Comenzaremos creando el escenario de LFO a frecuencia de filtro mencionado anteriormente. Los LFO en Zebra se encuentran en la parte media derecha de la interfaz. Selecciona cada uno con la pestaña 1 o 2, y luego elige la forma de onda. Esta forma de onda determina el perfil del LFO, cómo subirá y bajará, y, por lo tanto, cómo los parámetros del destino seleccionado subirán y bajarán. Puedes elegir entre diferentes formas, incluidas opciones aleatorias.
También tienes opciones de Velocidad y Amplitud para cada LFO, que controlan la rapidez con la que sube y baja el LFO y cuán alto o bajo llegará. Comienza manteniéndolo lento para que puedas escuchar el resultado.
Ahora necesitas seleccionar un destino. En la sección de Filtros arriba, elige LFO1 en la primera ranura de origen. Haz clic en él y aparecerá un menú desplegable con todas las posibles fuentes de modulación. Esto te da una idea de cuántas fuentes tiene ZebraCM, aunque algunos sintetizadores tienen muchas más.

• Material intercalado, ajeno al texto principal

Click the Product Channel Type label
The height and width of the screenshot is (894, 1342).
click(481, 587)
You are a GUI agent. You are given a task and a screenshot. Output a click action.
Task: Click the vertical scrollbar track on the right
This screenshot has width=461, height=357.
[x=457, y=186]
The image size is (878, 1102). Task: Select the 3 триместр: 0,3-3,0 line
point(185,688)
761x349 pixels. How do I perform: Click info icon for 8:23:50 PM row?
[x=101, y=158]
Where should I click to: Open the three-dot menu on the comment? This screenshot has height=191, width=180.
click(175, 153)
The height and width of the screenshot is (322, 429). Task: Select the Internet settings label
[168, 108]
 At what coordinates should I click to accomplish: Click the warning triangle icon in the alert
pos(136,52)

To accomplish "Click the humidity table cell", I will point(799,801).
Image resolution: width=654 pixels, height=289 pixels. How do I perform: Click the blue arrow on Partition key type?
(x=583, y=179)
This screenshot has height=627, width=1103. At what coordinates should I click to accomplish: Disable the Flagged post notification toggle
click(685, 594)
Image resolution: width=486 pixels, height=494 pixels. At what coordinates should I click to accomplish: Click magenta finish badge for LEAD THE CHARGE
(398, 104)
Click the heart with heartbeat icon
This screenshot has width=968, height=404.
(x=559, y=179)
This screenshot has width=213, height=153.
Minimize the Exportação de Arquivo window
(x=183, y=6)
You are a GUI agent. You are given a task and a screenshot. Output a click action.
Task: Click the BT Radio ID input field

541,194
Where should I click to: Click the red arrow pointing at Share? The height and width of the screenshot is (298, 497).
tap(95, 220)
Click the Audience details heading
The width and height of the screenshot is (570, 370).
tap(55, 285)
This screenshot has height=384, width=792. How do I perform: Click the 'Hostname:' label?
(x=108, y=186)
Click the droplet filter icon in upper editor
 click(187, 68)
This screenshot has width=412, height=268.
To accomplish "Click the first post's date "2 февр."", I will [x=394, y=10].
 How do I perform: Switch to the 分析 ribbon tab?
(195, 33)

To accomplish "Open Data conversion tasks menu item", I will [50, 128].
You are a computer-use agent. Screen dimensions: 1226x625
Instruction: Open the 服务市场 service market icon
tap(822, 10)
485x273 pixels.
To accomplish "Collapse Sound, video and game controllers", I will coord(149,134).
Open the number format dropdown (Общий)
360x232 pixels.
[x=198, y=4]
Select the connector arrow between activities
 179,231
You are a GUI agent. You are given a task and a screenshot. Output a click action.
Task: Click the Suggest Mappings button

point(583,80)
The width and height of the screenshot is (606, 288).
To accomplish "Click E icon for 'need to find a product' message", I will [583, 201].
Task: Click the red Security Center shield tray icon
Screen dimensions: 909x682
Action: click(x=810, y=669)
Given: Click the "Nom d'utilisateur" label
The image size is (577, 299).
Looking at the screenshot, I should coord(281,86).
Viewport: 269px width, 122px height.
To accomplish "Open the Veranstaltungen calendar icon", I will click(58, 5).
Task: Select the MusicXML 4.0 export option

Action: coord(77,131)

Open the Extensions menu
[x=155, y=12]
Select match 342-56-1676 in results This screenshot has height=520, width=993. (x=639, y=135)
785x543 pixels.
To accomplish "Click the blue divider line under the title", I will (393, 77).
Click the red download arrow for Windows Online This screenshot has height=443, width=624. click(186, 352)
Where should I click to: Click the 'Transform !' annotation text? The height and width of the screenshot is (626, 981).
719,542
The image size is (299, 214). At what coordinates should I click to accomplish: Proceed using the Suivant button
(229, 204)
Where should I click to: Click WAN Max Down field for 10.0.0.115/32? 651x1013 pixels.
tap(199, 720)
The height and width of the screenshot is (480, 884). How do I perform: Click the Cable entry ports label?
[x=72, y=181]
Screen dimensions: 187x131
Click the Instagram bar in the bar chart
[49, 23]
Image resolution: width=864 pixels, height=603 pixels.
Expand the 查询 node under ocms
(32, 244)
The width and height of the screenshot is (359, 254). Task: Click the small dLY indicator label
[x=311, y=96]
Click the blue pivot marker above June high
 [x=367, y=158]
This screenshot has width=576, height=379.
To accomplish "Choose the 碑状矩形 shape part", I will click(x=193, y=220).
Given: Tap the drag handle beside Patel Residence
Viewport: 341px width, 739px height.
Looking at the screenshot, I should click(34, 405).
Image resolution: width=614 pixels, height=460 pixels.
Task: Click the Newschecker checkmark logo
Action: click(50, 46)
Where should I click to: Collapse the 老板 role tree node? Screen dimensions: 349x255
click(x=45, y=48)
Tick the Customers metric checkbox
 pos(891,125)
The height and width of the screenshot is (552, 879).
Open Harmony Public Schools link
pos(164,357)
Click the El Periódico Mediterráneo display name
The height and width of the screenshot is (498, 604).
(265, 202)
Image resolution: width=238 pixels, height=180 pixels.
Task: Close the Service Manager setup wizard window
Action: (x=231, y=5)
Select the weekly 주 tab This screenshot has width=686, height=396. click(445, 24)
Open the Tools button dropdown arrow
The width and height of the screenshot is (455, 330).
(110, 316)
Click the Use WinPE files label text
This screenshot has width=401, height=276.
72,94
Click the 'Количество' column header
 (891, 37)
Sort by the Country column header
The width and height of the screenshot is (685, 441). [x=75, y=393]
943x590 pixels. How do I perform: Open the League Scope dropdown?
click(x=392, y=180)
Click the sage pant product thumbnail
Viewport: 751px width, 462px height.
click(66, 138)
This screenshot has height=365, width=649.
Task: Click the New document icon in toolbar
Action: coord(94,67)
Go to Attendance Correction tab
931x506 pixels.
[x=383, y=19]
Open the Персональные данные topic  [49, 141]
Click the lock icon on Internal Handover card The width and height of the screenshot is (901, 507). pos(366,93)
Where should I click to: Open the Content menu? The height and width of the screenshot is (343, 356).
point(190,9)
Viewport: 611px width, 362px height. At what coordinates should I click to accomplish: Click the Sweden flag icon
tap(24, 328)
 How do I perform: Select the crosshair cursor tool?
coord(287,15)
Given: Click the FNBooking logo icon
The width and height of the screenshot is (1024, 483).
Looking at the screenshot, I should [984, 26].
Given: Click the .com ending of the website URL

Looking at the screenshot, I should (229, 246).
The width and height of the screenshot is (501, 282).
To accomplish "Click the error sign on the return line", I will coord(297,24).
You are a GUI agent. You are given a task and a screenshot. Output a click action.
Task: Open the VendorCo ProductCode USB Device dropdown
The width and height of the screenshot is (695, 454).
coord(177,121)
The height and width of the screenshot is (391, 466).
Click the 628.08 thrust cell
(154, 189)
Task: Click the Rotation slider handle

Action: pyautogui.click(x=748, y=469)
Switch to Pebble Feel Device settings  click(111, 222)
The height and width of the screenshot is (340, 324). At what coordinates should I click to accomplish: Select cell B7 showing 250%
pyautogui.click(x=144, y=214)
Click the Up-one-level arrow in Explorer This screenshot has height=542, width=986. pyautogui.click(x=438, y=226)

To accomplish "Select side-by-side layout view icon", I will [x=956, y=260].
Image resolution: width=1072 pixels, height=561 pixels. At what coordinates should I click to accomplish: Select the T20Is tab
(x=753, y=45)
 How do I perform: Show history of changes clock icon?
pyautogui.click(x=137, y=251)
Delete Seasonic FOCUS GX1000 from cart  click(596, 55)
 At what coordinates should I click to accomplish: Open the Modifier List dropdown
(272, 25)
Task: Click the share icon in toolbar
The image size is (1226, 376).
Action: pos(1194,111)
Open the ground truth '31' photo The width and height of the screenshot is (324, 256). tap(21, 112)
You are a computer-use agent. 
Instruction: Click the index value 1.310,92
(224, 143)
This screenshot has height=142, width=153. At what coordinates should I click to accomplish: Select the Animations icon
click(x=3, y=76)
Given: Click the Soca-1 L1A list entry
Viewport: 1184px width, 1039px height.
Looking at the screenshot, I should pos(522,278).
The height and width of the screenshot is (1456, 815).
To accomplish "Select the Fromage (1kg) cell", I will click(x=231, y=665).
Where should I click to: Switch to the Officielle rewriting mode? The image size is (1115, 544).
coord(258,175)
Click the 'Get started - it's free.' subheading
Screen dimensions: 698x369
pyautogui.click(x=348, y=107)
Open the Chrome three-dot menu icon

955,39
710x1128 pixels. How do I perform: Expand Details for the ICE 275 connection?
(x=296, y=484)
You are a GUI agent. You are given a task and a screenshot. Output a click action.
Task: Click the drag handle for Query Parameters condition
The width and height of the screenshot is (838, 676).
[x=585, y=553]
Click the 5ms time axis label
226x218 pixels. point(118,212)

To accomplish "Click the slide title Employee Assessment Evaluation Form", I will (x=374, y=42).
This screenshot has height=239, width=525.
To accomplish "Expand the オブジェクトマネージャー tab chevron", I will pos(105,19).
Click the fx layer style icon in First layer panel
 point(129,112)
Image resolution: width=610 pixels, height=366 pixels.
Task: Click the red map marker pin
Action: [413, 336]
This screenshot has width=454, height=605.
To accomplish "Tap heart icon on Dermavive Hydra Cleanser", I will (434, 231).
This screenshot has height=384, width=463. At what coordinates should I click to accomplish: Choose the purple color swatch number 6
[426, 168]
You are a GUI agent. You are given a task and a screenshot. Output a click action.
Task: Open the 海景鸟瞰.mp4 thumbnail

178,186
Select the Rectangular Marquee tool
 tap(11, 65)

En este caso, tendrás que ajustar el dial arriba de la fuente para que puedas escuchar cómo LFO1 afecta la frecuencia del filtro. Puedes añadir más dramatismo agregando otra fuente para modular la misma frecuencia en la ranura de la derecha.
Otras fuentes de modulación incluyen el pitch-bend y la palanca de modulación de tu teclado, o por qué no configurar la frecuencia del filtro para que sea controlada por la velocidad de las notas, como hemos hecho aquí.
Como puedes ver, la modulación es esencial para los diseñadores de sonido. No hay límite para lo que puedes lograr. Aquí, hemos aplicado el LFO tanto al ruido como a la frecuencia del filtro, y el envolvente a los parámetros de Afinación y Filtro para el Osc 1. Voilà: hemos transformado el preset Init en un sonido vocal gutural. ¡Somos diseñadores de sonido!